Doch schon heute kollidieren die Interessen Russlands und des Westens im GUS-Raum. Russland ist über die Ausweitung der amerikanischen Präsenz in Mittelasien und im Kaukasus beunruhigt, obwohl das bislang nicht laut gesagt wird. General Leonid Iwaschow, der unlängst noch im Verteidigungsministerium für die internationale militärische Zusammenarbeit zuständig war, sagt aufrichtig: „Gegenüber Russland wird (von den USA, Anm. des Verf.) eine Strategie der Herabsetzung seiner Rolle in den internationalen Beziehungen, des Verdrängens aus dem postsowjetischen Raum und der Umgebung mit Militärstützpunkten zur Verringerung seiner Möglichkeiten zum geopolitischen Manöver durchgeführt.“ Die Differenzen zwischen der EU und Russland um Moldau zeugen von wachsenden bilateralen Spannungen im postsowjetischen Raum; ganz abgesehen davon, dass diese Region in Zukunft zu einer neuen NATO-Erweiterungsrunde gehören kann. Im Westen wird die These über eine neoimperiale Politik Moskaus im postsowjetischen Raum und über das Streben Putins nach dem „Anschluss benachbarter Territorien“ immer lauter. Diese These wurde vom amerikanischen Senator John McCain auf der 40. Sicherheitskonferenz in München Anfang Februar 2004 vertreten. Und ein Artikel in der New York Times rief dazu auf, die ursprüngliche NATO-Aufgabe nicht zu vergessen: die Zügelung des russischen Bären.

Europa oder USA?

Die Ausrichtung Russlands auf Europa, die, wie es schien, in seiner außenpolitischen Strategie verankert ist, erweist sich bei genauerer Betrachtung als nicht ganz eindeutig. In gesellschaftspolitischen Debatten gibt es deutliche Stimmen, die fordern, bei der Zusammenarbeit mit dem Westen den Schwerpunkt von Europa auf die USA zu verlagern.

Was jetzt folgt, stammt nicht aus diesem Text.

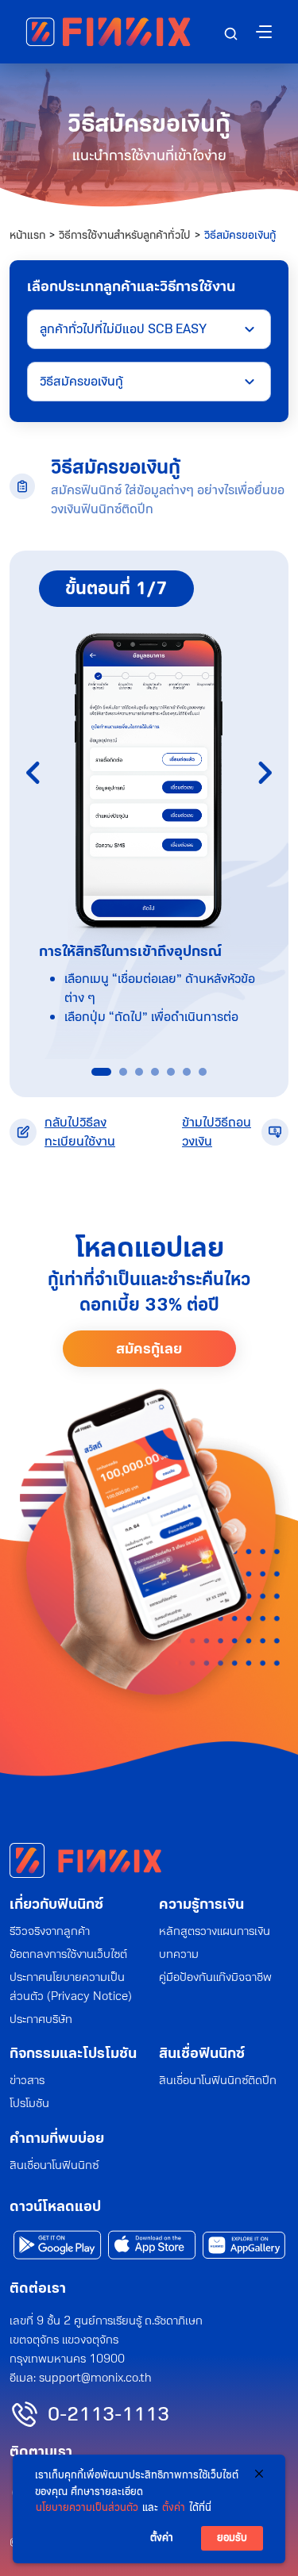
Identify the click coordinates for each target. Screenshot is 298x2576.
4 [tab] (155, 1072)
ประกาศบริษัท (41, 2019)
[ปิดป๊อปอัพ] (259, 2473)
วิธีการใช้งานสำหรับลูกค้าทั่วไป (125, 235)
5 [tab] (171, 1072)
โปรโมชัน (29, 2103)
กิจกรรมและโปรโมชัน (73, 2053)
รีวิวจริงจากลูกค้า (50, 1931)
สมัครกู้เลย (149, 1348)
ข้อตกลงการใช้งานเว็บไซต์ (68, 1954)
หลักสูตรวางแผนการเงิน (214, 1931)
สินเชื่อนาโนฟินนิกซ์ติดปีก (218, 2080)
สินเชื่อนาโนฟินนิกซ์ (54, 2165)
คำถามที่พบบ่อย (57, 2138)
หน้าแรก (27, 235)
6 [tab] (187, 1072)
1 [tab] (95, 1072)
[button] (231, 33)
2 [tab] (123, 1072)
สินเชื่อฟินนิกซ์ (202, 2053)
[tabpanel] (149, 805)
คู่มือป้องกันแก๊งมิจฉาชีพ (215, 1977)
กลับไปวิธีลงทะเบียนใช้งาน (80, 1131)
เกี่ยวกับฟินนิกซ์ (56, 1904)
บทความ (179, 1954)
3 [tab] (139, 1072)
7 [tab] (203, 1072)
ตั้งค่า (173, 2507)
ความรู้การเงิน (201, 1904)
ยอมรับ (232, 2537)
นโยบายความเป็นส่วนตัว (87, 2507)
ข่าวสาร (27, 2080)
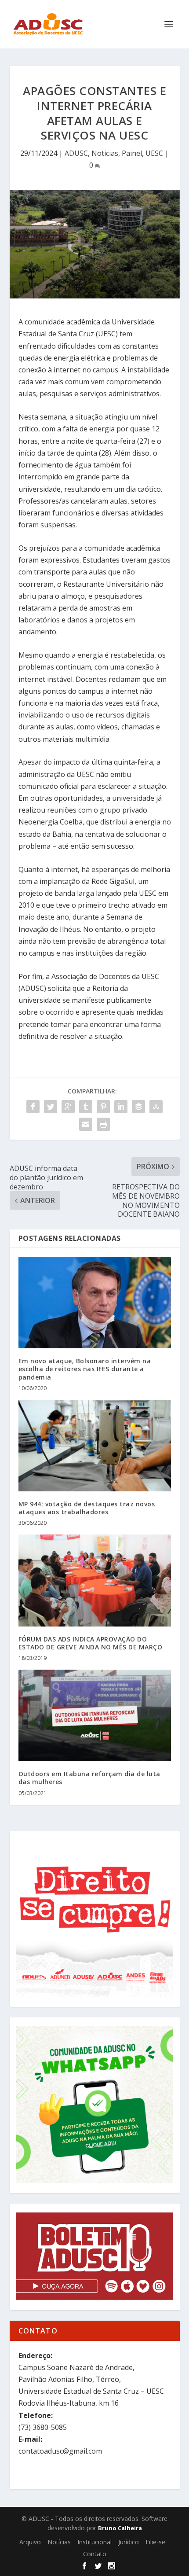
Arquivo (30, 2542)
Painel (132, 153)
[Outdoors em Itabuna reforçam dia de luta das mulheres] (94, 1715)
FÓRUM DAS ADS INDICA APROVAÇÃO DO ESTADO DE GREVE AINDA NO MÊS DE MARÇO (90, 1643)
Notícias (104, 153)
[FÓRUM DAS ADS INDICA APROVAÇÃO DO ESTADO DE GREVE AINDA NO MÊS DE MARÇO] (94, 1580)
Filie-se (155, 2542)
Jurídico (128, 2542)
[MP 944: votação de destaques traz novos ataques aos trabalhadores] (94, 1445)
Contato (94, 2554)
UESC (154, 153)
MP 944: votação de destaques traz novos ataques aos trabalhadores (86, 1508)
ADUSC (76, 153)
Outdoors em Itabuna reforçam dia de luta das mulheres (89, 1778)
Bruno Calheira (120, 2528)
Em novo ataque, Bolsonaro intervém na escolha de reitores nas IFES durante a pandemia (84, 1369)
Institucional (94, 2542)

Die Argumente laufen im Großen und Ganzen auf die Feststellung der unzureichenden Fähigkeit und Bereitschaft der EU hinaus, die Modernisierungsenergie Russlands zu unterstützen. Im Bereich der internationalen Politik wird der Kurs auf eine strategische Partnerschaft und sogar ein Bündnis mit dem starken Amerika als ein aussichtsreicherer Weg betrachtet als die politische Partnerschaft mit dem schwachen Europa. Natürlich neigen die USA (noch) nicht zu einer strategischen Partnerschaft mit Russland; aber für die ferne Zukunft kann das nicht ganz ausgeschlossen werden. Schon heute wird die Kritik an der Regierung von George W. Bush, sie ignoriere das „nichtdemokratische Verhalten“ Russlands, vom Aufruf begleitet, die Beziehungen nicht abzubauen, sondern im Gegenteil die demokratischen Prozesse verstärkt zu unterstützen. Das Zusammenwirken mit Russland kann für die USA zu einer Antwort auf die neuen Herausforderungen der Sicherheit und zu einem Mittel für die Sicherung der strategischen Stabilität werden. Der erste Schritt in diese Richtung ist getan: In diesem Jahr sind im Nordatlantik auf amerikanische Initiative hin umfangreiche gemeinsame Übungen der Kriegsflotte und der Luftstreitkräfte beider Länder geplant.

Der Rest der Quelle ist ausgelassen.